▶ [Supplied records]:
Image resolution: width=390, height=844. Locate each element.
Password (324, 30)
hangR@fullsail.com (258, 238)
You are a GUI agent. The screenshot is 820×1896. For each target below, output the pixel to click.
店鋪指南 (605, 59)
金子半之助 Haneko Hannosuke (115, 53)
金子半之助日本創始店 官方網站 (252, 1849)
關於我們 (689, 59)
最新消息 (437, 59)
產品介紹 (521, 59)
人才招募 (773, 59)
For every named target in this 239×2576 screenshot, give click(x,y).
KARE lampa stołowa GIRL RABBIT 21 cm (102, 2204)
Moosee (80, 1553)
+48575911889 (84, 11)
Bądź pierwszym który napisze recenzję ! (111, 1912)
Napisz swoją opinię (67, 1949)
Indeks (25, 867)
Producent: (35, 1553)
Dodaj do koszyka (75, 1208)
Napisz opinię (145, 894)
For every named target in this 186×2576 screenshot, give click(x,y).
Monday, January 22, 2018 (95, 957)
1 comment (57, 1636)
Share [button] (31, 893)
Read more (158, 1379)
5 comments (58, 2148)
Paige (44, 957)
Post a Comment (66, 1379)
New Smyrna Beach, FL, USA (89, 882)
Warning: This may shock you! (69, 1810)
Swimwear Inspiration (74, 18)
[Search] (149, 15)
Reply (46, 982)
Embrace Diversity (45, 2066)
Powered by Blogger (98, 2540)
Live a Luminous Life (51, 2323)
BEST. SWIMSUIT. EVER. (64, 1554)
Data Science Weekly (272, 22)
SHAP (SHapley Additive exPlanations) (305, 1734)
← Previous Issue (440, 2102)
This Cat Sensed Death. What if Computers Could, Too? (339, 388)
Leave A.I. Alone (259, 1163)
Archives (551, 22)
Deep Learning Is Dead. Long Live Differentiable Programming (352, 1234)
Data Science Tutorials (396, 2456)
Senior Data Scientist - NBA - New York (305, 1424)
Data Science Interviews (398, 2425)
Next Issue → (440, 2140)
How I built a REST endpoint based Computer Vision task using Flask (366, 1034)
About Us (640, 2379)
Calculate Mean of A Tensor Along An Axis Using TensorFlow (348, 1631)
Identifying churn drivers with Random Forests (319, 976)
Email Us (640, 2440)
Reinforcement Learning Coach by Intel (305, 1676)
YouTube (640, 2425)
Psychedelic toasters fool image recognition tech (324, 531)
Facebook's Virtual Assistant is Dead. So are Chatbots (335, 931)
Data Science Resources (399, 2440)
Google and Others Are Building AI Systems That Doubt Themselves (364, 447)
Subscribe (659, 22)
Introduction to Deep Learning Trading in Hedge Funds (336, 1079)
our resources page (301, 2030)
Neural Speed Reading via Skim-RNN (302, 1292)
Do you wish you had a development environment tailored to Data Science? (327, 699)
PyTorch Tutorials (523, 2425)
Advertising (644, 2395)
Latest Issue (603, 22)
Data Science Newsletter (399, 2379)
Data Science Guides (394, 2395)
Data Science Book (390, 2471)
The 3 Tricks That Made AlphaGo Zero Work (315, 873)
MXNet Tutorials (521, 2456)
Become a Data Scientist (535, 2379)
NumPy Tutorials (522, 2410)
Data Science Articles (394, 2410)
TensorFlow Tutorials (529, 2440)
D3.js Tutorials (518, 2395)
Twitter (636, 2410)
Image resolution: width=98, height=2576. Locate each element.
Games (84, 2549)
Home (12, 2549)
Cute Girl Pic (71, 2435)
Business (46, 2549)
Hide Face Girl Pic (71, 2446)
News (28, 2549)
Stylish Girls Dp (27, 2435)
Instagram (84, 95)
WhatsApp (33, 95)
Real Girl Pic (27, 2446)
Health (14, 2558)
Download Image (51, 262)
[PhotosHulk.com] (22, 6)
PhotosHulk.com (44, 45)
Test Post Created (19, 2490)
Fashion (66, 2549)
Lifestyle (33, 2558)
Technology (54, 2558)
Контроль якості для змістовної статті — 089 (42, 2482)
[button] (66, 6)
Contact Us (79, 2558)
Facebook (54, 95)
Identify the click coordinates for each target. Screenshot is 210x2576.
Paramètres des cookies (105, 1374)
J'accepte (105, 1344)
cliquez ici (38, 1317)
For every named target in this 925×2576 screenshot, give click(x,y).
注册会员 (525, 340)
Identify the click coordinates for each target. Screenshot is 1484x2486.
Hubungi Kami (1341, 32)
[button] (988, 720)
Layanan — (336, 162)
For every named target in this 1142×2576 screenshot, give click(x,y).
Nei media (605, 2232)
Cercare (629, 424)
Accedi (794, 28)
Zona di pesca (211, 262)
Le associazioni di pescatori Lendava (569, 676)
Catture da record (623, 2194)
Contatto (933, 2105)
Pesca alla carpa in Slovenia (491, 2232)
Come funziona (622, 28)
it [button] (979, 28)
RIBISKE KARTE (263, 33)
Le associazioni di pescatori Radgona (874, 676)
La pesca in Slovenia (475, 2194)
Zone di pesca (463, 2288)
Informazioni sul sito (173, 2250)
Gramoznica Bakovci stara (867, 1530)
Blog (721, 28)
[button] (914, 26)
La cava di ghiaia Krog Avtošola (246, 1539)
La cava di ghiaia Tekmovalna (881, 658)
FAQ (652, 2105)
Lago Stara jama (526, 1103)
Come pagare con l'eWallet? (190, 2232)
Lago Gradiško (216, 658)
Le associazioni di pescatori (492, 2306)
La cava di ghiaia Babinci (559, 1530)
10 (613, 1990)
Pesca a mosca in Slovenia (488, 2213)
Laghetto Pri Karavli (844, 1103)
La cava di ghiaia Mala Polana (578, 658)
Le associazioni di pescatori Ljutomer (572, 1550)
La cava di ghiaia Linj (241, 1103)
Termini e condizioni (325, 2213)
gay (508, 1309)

▶ [Task instructions]:
Extract every line from the one containing "La cava di ghiaia Babinci (559, 1530)" to the end of the entries, including both of those lines, exactly as given and with nothing added.

▶ [Exercise answer]:
La cava di ghiaia Babinci (559, 1530)
10 (613, 1990)
Pesca a mosca in Slovenia (488, 2213)
Laghetto Pri Karavli (844, 1103)
La cava di ghiaia Mala Polana (578, 658)
Le associazioni di pescatori Ljutomer (572, 1550)
La cava di ghiaia Linj (241, 1103)
Termini e condizioni (325, 2213)
gay (508, 1309)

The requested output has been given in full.